Being happy is something that each of us determines, it is not something that we find outside of ourself, it is within us and our choice, Catherine Pulsifer.

Don’t attach your happiness to a specific outcome, to anyone or anything. This is a recipe for disaster, for becoming another unhappy person.

Let’s say that you get this wonderful job. After a while, you will realize that it is not as perfect as you thought it was. Perhaps it becomes tedious work and you find yourself yearning for the weekend. The opposite may happen, too. The job that initially was very exciting and challenging, it may become very stressful, and as your health deteriorates with age and your responsibilities increase, you find it harder to cope with the demands and pressures from your post.

Imagine that you marry a woman with a gorgeous body with plenty of curves. As time goes by, her beauty will fade like a rose at a summer’s end. Besides, sex is overrated in our culture, sex without love doesn’t give us real happiness, just a short-lived satisfaction. Love makes us happy. Love is not about sex, it’s about being with someone who makes you happy and feel comfortable being yourself in a way nobody else can, someone who really cares and will always be there for you.

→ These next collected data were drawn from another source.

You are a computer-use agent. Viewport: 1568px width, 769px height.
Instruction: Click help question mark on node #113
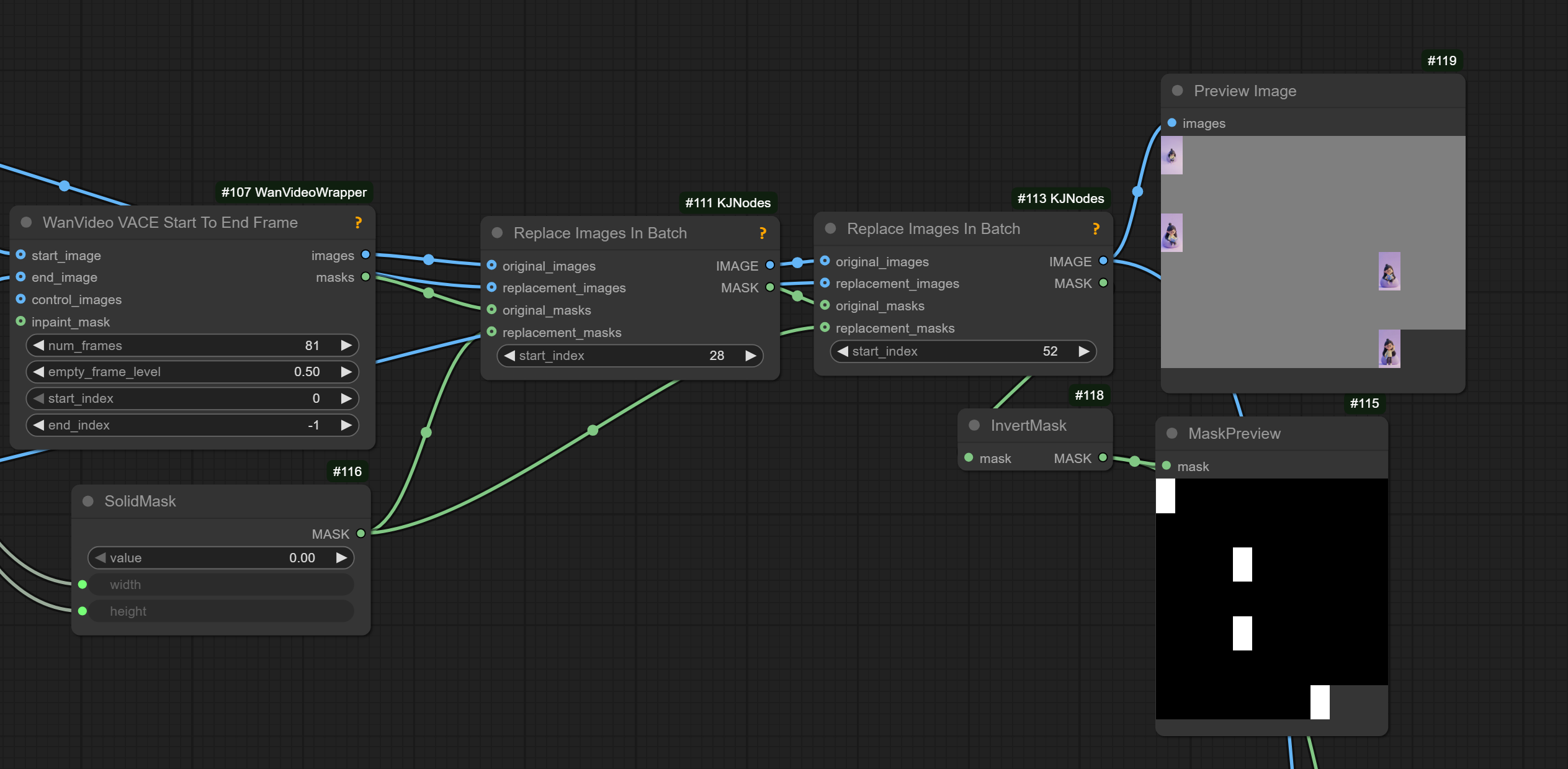tap(1096, 228)
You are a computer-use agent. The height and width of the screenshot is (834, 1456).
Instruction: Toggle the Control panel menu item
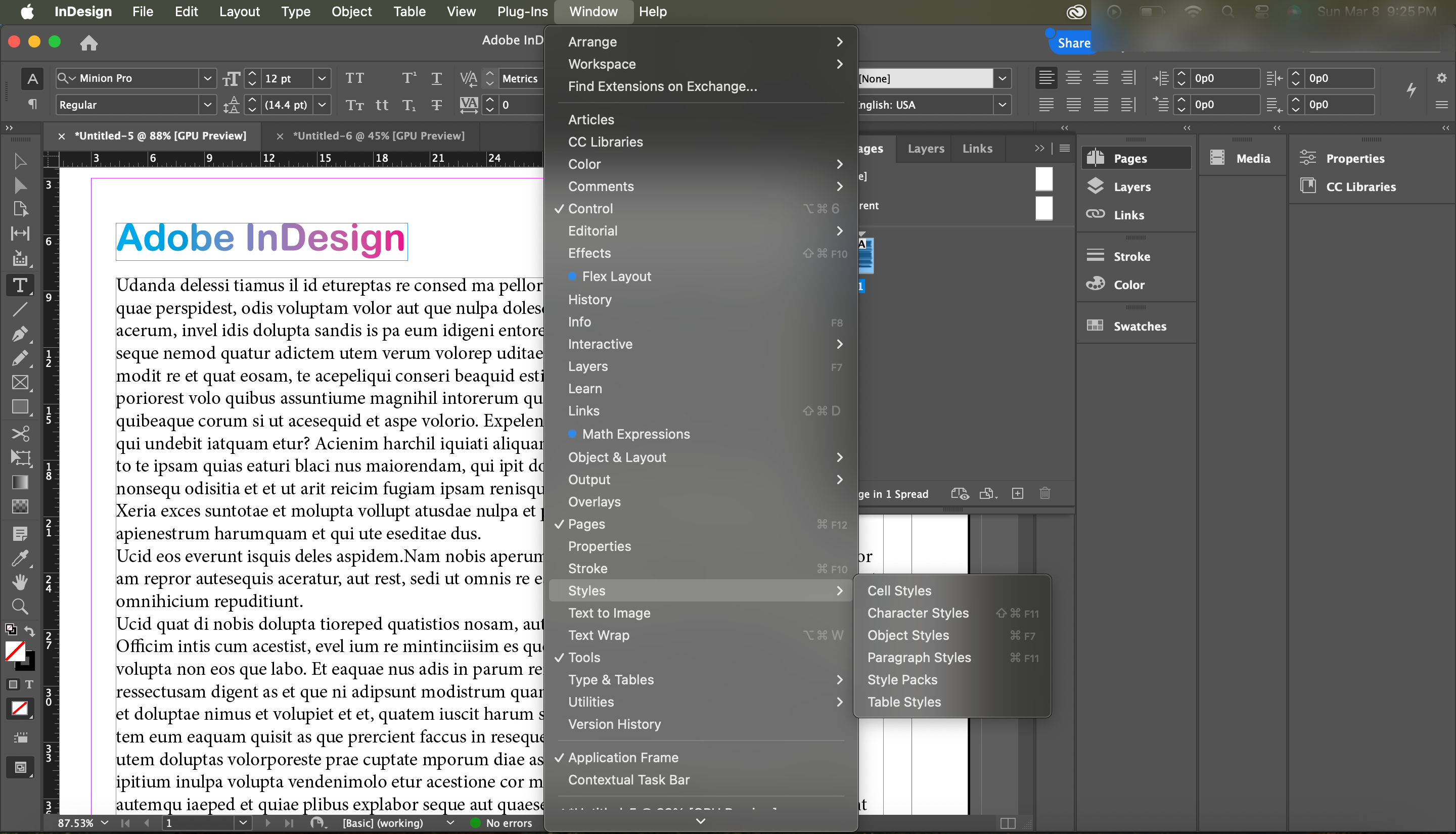point(590,208)
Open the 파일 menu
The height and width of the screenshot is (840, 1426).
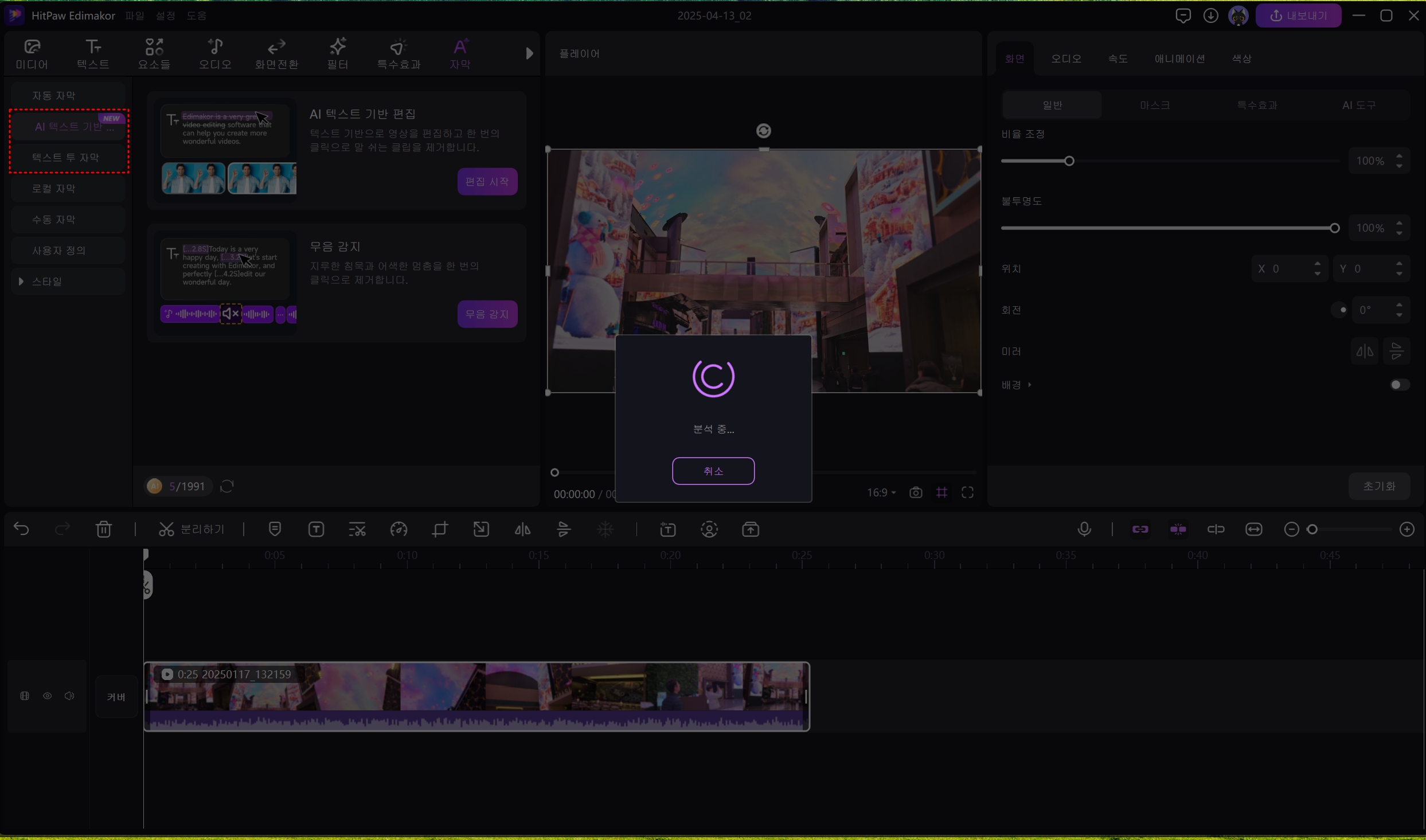(135, 15)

Happiness is within ourselves, and in the quality and depth of our relationships. It is about enjoying simple things in life, and being authentic, content with what we have and who we are, generous, and kind.

Happiness is a journey, not a destination; happiness is to be found along the way, not at the end of the road, for then the journey is over and it’s too late. The time for happiness is today not tomorrow, Paul H Dunn.